How to complete this task — The output is a word-for-word repeat of the listing below, free of images.

Records for this task —
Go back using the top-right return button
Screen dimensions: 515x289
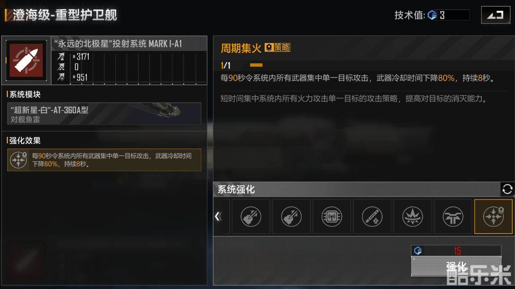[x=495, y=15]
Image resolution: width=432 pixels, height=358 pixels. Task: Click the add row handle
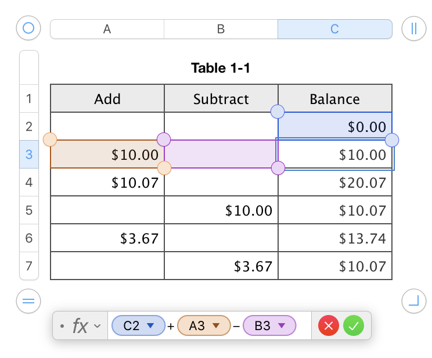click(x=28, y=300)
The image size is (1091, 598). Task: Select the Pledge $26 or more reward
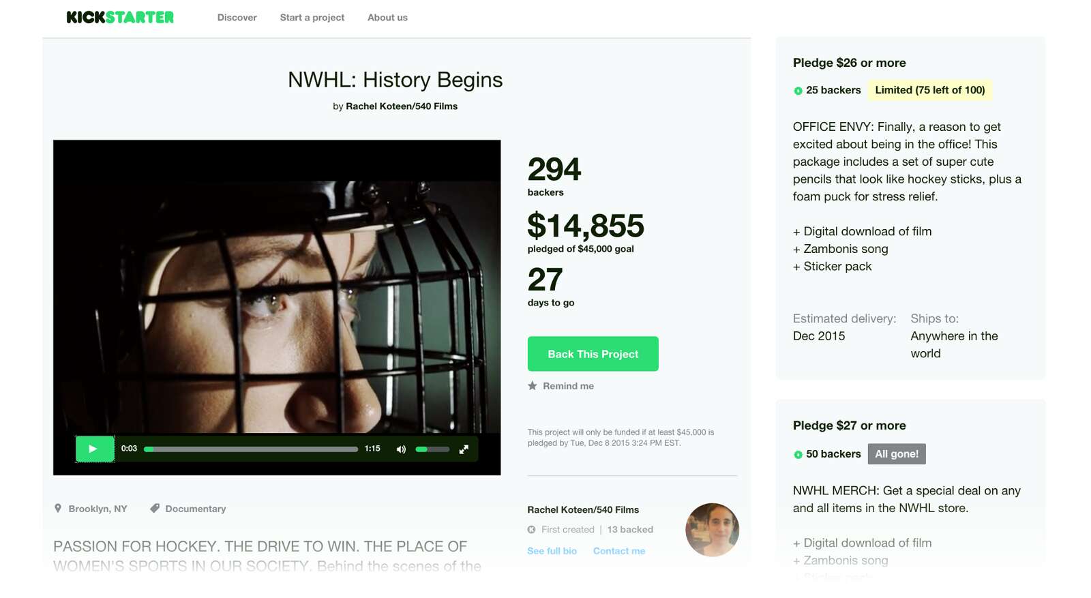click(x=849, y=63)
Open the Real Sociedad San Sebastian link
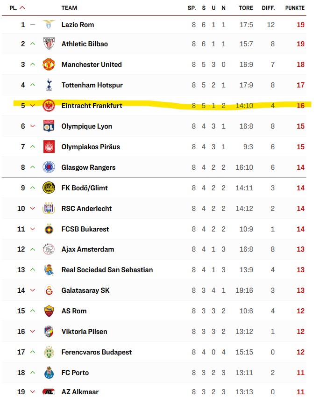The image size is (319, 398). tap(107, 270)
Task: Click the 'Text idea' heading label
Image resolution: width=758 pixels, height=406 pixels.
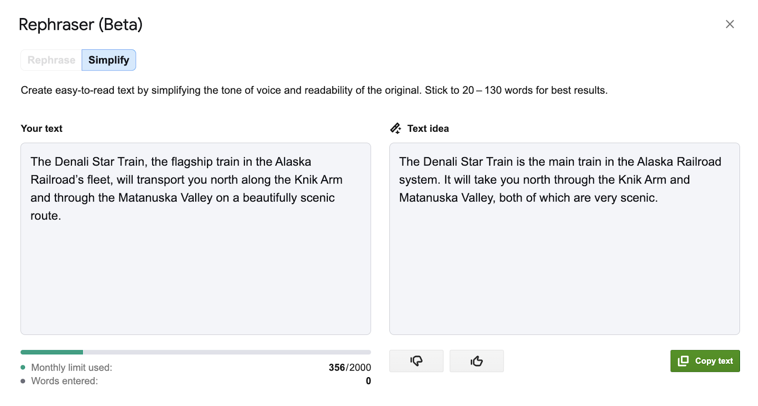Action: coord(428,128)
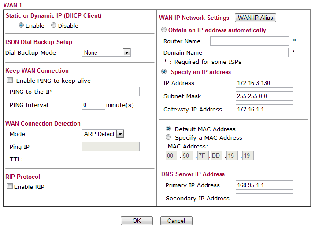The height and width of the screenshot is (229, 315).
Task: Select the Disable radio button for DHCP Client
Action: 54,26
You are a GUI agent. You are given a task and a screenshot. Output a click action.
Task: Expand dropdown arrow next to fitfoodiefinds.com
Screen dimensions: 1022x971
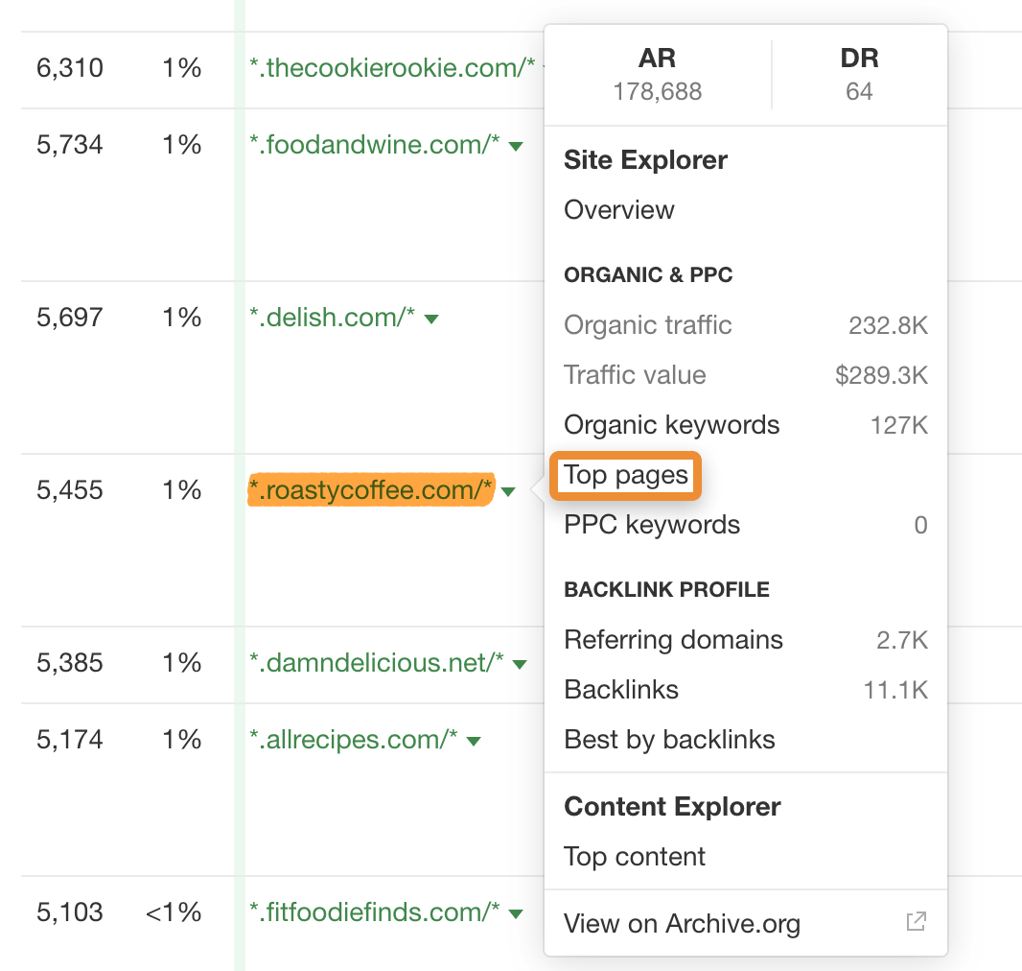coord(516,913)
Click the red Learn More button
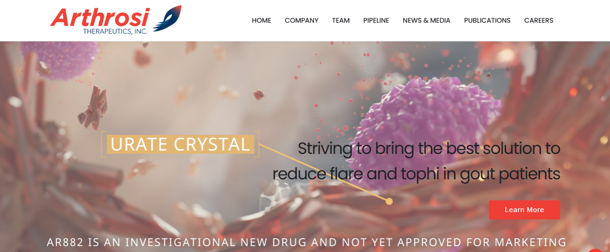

Completed exercise —
Go back using the top-right return button
Screen dimensions: 515x289
[x=495, y=15]
Image resolution: width=432 pixels, height=358 pixels. Task: Click the add row handle
click(x=28, y=300)
The image size is (1091, 598). Task: Select the Pledge $26 or more reward
click(x=849, y=63)
Open the Real Sociedad San Sebastian link
The image size is (319, 398). tap(107, 270)
Task: Click the 'Text idea' heading label
Image resolution: width=758 pixels, height=406 pixels.
Action: coord(428,128)
The height and width of the screenshot is (229, 315).
Task: Select the Disable radio button for DHCP Client
Action: 54,26
You are a GUI agent. You are given a task and a screenshot. Output a click action.
Task: Expand dropdown arrow next to fitfoodiefinds.com
Screen dimensions: 1022x971
coord(516,913)
Click the red Learn More button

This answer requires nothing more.